Münster, Germany
Halle Münsterland
October 1, 2000

[Werner Kehl], [Carsten Wohlfeld], [Frank Reinel]

Review by Werner Kehl

After having attended five Dylan shows within the past two weeks (2 in
scotland, 3 in germany) I feel compelled to voice my half Euro´s worth of
opinion and would like to do so by commenting on tonights concert,
probably one of the best shows I attended all year (right up there with
the birthday gig).

The performance was as `on´ as it gets from start to end.  From the get-go
there was this feeling that this could turn out to be another magic
Muenster show just like in `96.  One felt immediately that one wasn´t
going to have to wait 8 songs until things would finally "klick" like in
Hamburg a few days earlier but that rather things would pick up where they
had been left off in Frankfurt, where Bob, in buyoant mood had heaped such
praise on us, his german fans.

A solid Duncan and Brady got things rolling immediately and then yet
another `new´ song got premiered on this tour, John Brown, in a new and
different arrangement.  Then came a splendid Visions Of Johanna, a song I
was witnessing live for the first time, just like the number that
followed, One Too Many Mornings; both songs were performed perfectly from
beginning to finish!  TUIB and Searching...closed out a powerful and
passionate acoustic set.

The electric set opened with a raunchy rendition of Country Pie and then
someone yelled out for Highlands.  I don´t want to rub it in on this
fellow nor anyone else dying to hear this one done live but wasn´t it kind
of obvious where that epic was going to be played if showcased at all on
this tour?  Needless to say, that punters plea was ignored and instead we
got an intense Standing In The Doorway followed by a really rocking
version of All Along The Watchtower, followed by yet another tremendous
rendition of Dignity.  I was fortunate enough to have experienced this gem
of a song quite a few times this year and whenever I heard it, it took me
back to the Brixton Academy show in ´95 when Bob said: "I´m gonna play a
new number now; actually it´s ten years old!"  Where has that song been
the past couple of years?  It´s just too good to be left unplayed!!

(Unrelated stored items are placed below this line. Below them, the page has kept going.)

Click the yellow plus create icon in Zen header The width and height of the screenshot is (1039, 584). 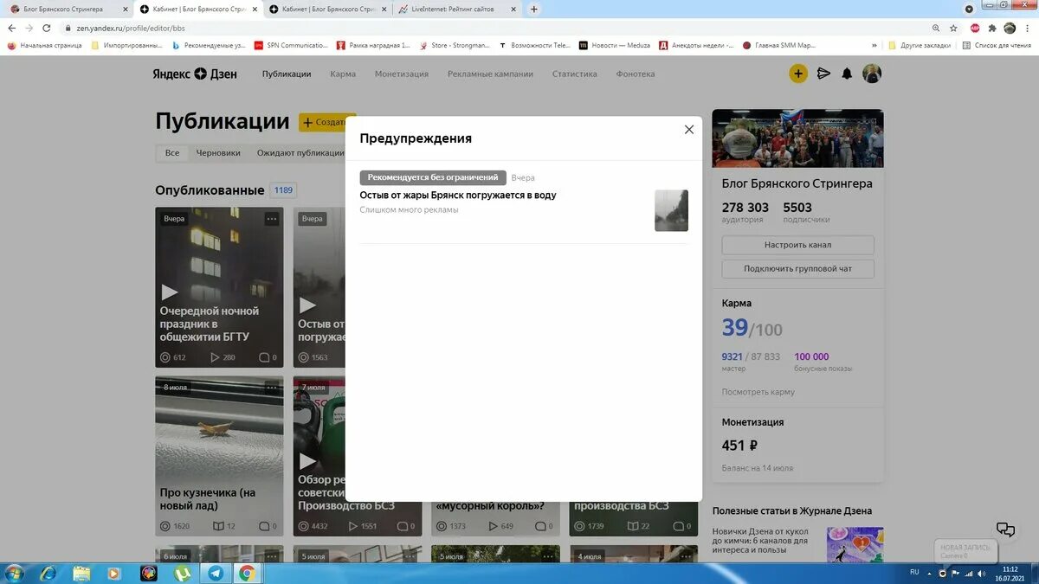coord(797,74)
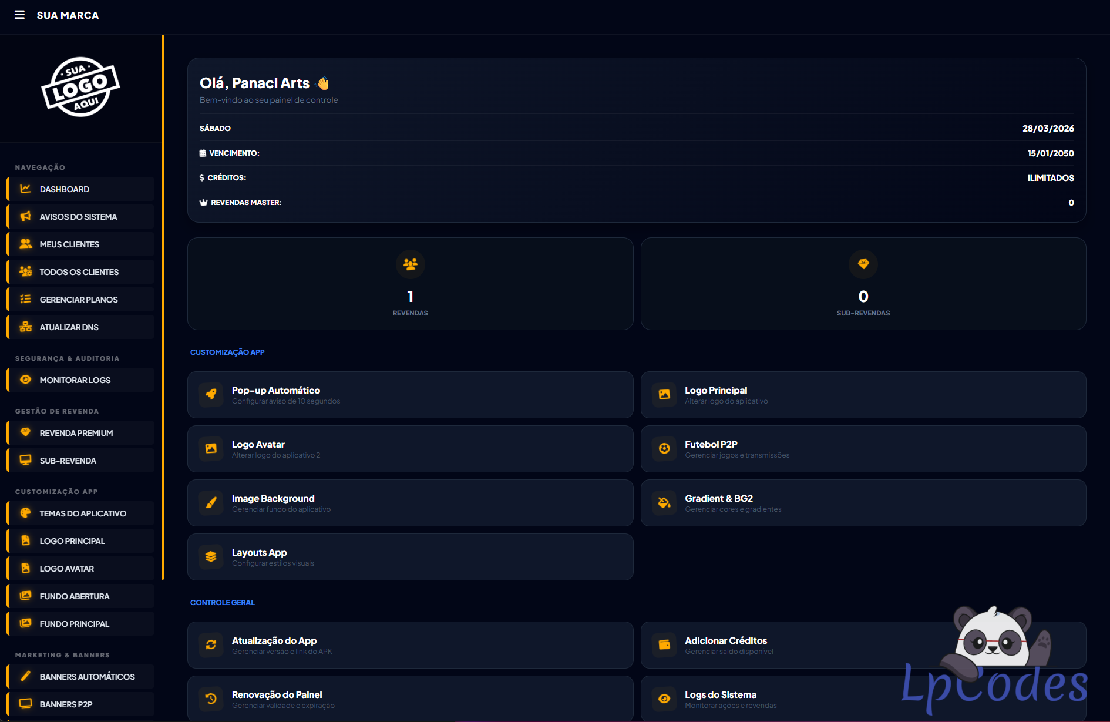Click the Sub-Revendas count card
The height and width of the screenshot is (722, 1110).
(863, 284)
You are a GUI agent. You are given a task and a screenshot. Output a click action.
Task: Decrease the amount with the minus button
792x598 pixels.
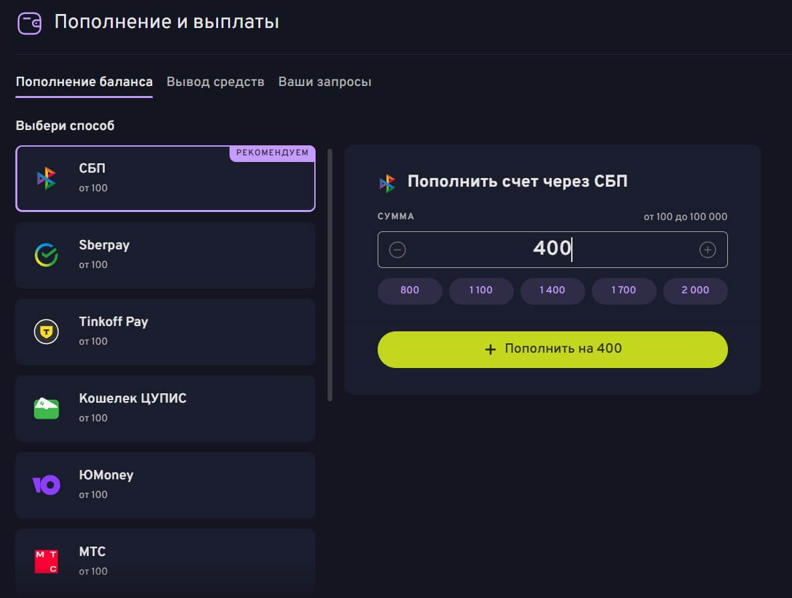pyautogui.click(x=398, y=250)
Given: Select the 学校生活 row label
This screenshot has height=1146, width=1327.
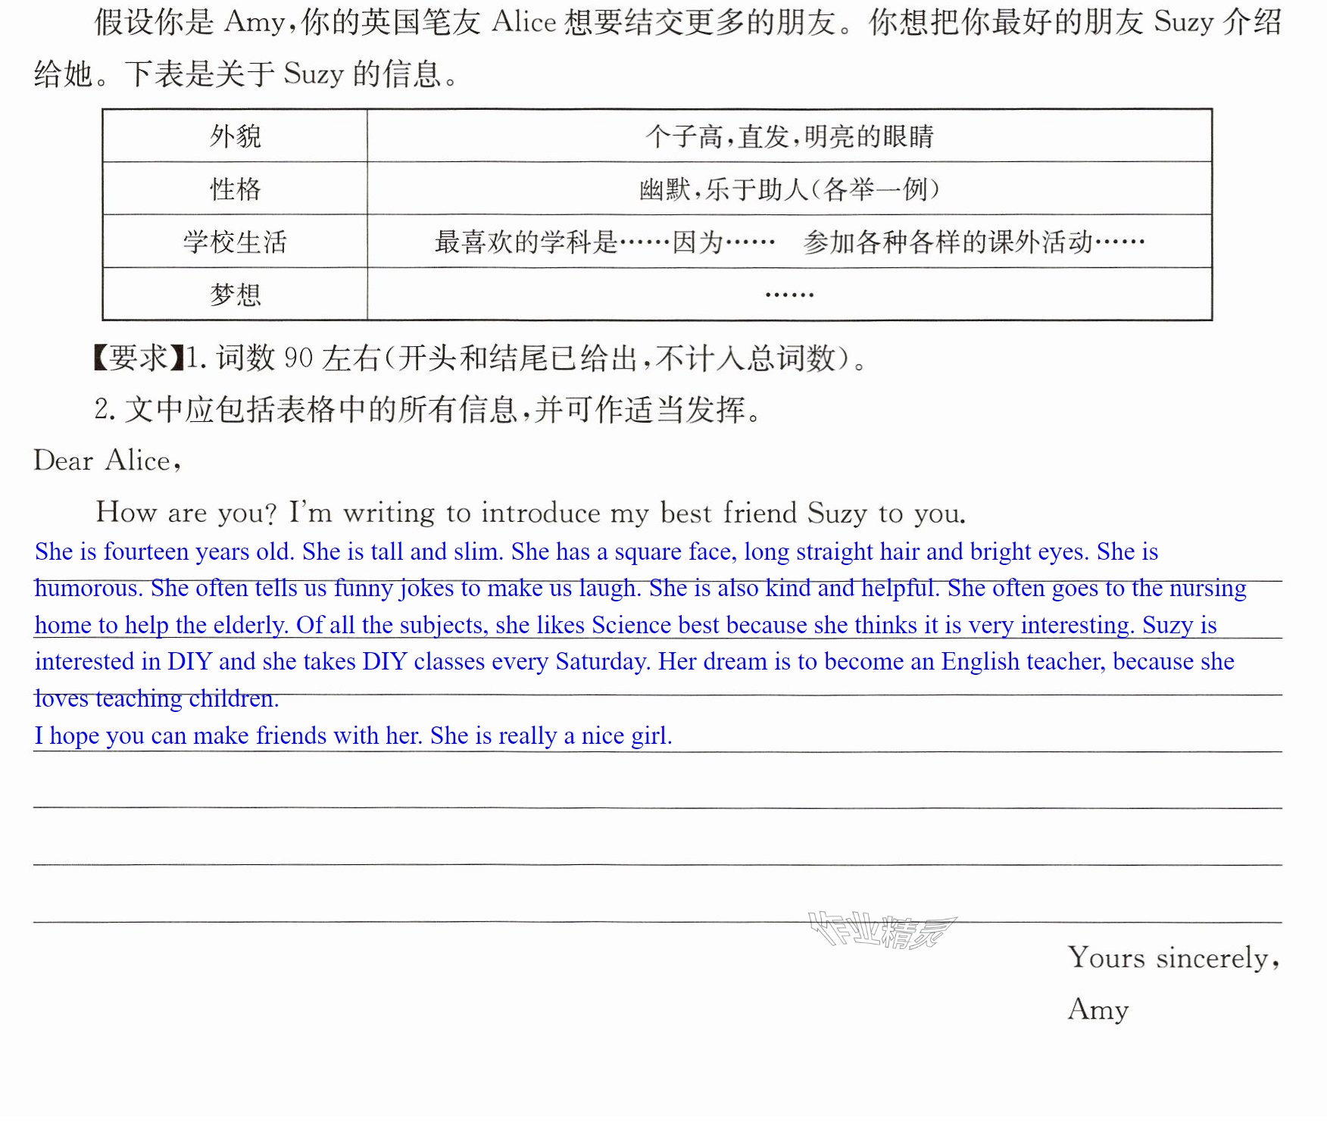Looking at the screenshot, I should [236, 242].
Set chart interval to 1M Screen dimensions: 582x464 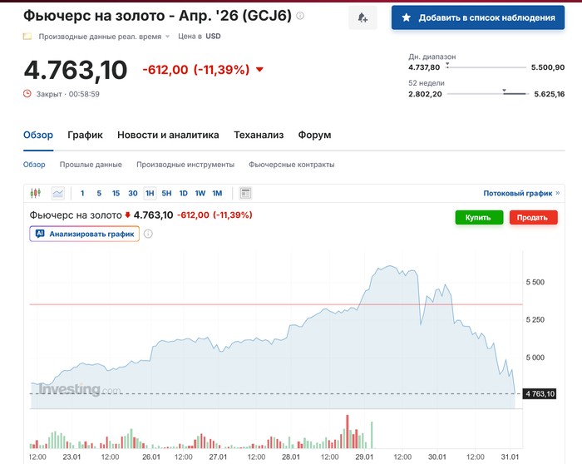(217, 193)

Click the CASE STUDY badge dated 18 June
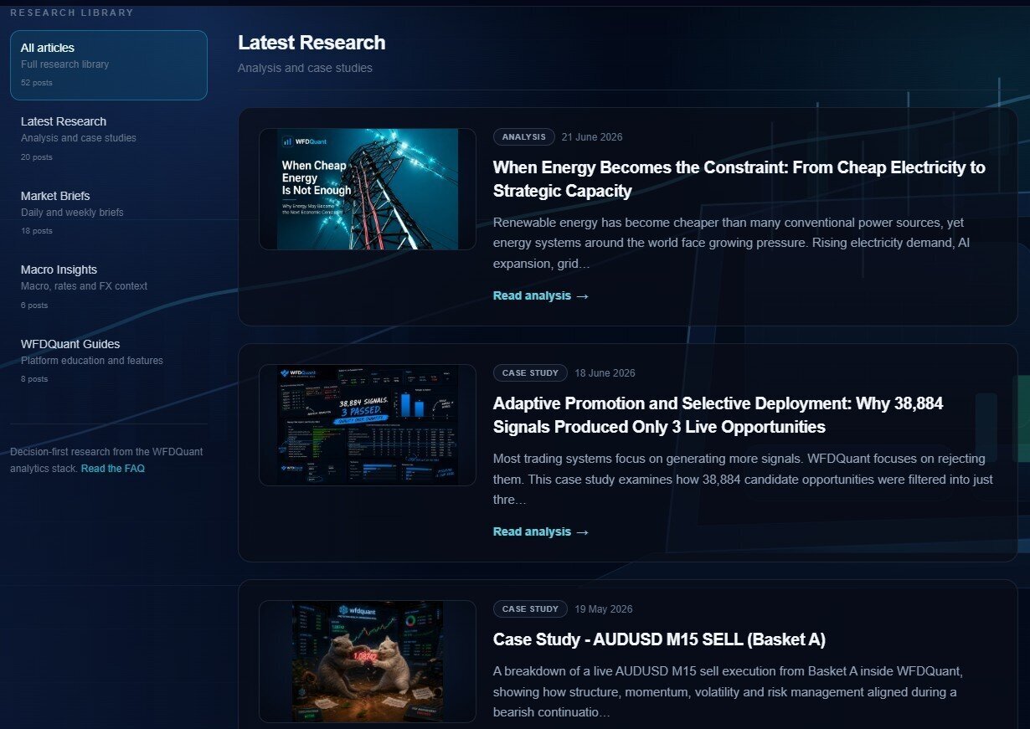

Things slowed down for a heartfelt rendition of Just Like A Woman but
picked up once again for smoking versions of Drifters Escape and Leopard
Skin Pill Box Hat.  The frenzy carried over into a spectacular set of
encores with stellar performances of Love Sick, and Like A Rolling Stone. 
But when Bob launched into If Dogs Are Free you knew this evening was
gonna go down in history!!  Things Have Changed, I Shall Be Released and a
killer Highway 61 with extended jammin´ had the crowd going into hysterics
before Blowin´In The Wind calmed everyone down and sent us on our way.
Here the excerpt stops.